Descriptions, Reviews, Etc.
Publisher Description:
Twenty years ago, the Berlin Wall fell. In one of modern history's most miraculous occurrences, communism imploded-and not with a bang, but with a whimper. Now two of the foremost scholars of East European and Soviet affairs, Stephen Kotkin and Jan T. Gross, drawing upon two decades of reflection, revisit this crash. In a crisp, concise, unsentimental narrative, they employ three case studies-East Germany, Romania, and Poland-to illuminate what led Communist regimes to surrender, or to be swept away in political bank runs. This is less a story of dissidents, so-called civil society, than of the bankruptcy of a ruling class-communism's establishment, or "uncivil society." The Communists borrowed from the West like drunken sailors to buy mass consumer goods, then were unable to pay back the hard-currency debts and so borrowed even more.
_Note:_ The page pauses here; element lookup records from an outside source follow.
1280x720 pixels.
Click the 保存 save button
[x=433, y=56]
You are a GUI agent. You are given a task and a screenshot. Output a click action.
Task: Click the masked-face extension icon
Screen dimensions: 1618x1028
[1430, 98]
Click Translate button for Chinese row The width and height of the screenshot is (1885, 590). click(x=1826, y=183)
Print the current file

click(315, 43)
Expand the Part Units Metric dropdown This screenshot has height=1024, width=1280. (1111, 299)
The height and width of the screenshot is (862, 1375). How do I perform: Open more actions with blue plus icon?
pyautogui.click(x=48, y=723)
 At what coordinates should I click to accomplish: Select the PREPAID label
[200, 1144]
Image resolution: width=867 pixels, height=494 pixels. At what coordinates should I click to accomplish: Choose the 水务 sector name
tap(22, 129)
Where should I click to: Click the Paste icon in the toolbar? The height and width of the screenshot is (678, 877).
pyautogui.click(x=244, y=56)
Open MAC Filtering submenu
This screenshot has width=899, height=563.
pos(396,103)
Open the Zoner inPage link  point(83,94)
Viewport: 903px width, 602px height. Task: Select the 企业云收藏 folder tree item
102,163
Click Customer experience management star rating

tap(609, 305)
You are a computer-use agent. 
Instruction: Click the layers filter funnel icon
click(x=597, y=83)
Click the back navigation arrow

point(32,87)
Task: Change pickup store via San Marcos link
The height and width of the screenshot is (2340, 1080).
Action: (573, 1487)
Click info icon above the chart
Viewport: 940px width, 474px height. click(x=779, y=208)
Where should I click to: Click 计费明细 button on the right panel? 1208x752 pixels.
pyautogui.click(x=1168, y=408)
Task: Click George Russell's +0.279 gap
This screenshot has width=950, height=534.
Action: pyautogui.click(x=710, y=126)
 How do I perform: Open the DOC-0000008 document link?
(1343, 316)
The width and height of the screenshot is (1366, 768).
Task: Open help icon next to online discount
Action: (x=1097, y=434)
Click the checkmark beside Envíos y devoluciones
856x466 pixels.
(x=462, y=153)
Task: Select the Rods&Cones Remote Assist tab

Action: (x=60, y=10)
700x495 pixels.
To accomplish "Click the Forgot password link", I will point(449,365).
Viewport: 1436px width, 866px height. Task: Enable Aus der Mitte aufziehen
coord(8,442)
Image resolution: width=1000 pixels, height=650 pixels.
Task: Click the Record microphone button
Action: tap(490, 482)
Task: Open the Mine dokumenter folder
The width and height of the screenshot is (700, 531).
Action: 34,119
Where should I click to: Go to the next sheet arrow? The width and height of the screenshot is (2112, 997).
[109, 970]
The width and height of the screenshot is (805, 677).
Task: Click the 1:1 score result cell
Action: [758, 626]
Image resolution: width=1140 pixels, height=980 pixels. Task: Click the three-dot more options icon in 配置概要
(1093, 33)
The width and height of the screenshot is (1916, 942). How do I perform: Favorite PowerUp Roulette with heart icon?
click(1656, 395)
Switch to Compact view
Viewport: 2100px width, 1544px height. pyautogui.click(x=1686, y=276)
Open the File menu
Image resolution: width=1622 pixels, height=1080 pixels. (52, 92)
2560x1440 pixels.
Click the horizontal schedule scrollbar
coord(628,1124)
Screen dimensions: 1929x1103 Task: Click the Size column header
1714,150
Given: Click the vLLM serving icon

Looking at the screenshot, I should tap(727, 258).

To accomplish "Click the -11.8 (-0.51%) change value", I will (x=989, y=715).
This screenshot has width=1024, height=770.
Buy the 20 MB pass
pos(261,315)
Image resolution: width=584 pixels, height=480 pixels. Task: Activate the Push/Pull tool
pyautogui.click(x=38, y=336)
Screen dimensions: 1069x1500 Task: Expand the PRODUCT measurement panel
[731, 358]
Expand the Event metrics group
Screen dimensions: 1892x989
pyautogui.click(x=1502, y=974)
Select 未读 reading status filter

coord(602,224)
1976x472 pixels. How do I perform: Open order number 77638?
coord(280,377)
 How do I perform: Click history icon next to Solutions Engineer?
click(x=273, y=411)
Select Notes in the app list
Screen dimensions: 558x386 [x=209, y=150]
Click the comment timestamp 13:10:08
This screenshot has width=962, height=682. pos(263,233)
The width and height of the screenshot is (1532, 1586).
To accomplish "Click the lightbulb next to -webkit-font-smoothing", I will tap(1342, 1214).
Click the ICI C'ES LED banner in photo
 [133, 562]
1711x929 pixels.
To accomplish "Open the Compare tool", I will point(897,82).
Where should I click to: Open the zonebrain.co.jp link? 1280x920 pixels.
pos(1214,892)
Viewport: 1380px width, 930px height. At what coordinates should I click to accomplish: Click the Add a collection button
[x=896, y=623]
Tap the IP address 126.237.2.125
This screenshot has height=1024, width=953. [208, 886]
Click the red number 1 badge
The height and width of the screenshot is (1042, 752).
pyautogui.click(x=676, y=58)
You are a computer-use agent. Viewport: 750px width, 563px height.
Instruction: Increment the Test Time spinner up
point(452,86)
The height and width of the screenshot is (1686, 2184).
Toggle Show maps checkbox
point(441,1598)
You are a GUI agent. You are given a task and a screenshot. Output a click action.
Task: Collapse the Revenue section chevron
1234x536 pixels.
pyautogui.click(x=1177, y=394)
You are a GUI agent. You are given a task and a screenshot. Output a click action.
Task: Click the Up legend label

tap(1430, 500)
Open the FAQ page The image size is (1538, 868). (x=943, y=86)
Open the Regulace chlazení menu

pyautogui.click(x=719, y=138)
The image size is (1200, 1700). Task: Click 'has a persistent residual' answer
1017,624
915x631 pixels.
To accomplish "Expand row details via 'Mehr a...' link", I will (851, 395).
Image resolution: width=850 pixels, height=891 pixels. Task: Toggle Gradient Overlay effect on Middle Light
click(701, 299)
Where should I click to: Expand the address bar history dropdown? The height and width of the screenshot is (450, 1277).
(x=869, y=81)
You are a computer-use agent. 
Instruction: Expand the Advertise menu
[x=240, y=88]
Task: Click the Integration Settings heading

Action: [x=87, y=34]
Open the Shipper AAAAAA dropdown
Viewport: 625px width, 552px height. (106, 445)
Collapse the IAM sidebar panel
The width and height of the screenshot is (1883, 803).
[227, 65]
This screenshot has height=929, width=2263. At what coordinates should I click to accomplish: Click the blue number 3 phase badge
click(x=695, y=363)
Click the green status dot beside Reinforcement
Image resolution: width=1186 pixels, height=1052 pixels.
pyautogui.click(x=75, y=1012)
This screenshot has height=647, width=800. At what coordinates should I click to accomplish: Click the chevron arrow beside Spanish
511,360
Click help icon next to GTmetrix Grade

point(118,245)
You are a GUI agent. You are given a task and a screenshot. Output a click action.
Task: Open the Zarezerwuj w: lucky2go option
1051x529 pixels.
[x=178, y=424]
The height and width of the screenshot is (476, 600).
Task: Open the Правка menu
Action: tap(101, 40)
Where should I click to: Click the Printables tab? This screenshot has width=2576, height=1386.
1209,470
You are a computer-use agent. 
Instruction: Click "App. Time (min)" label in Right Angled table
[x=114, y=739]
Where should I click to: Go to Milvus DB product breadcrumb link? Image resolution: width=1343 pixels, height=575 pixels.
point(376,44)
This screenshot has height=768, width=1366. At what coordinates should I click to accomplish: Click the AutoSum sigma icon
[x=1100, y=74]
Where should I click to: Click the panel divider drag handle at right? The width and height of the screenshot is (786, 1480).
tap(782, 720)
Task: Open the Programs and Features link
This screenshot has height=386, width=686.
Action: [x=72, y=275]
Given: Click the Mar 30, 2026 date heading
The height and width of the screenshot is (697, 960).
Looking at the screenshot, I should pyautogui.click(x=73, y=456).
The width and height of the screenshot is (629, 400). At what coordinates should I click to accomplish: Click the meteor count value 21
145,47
In Eastern Europe, communism came to resemble a Ponzi scheme, one whose implosion carries enduring lessons. From East Germany's pseudotechnocracy to Romania's megalomaniacal dystopia, from Communist Poland's cult of Mary to the Kremlin's surprise restraint, Kotkin and Gross pull back the curtain on the fraud and decadence that cashiered the would-be alternative to the market and democracy, an outcome that opened up to a deeper global integration that has proved destabilizing.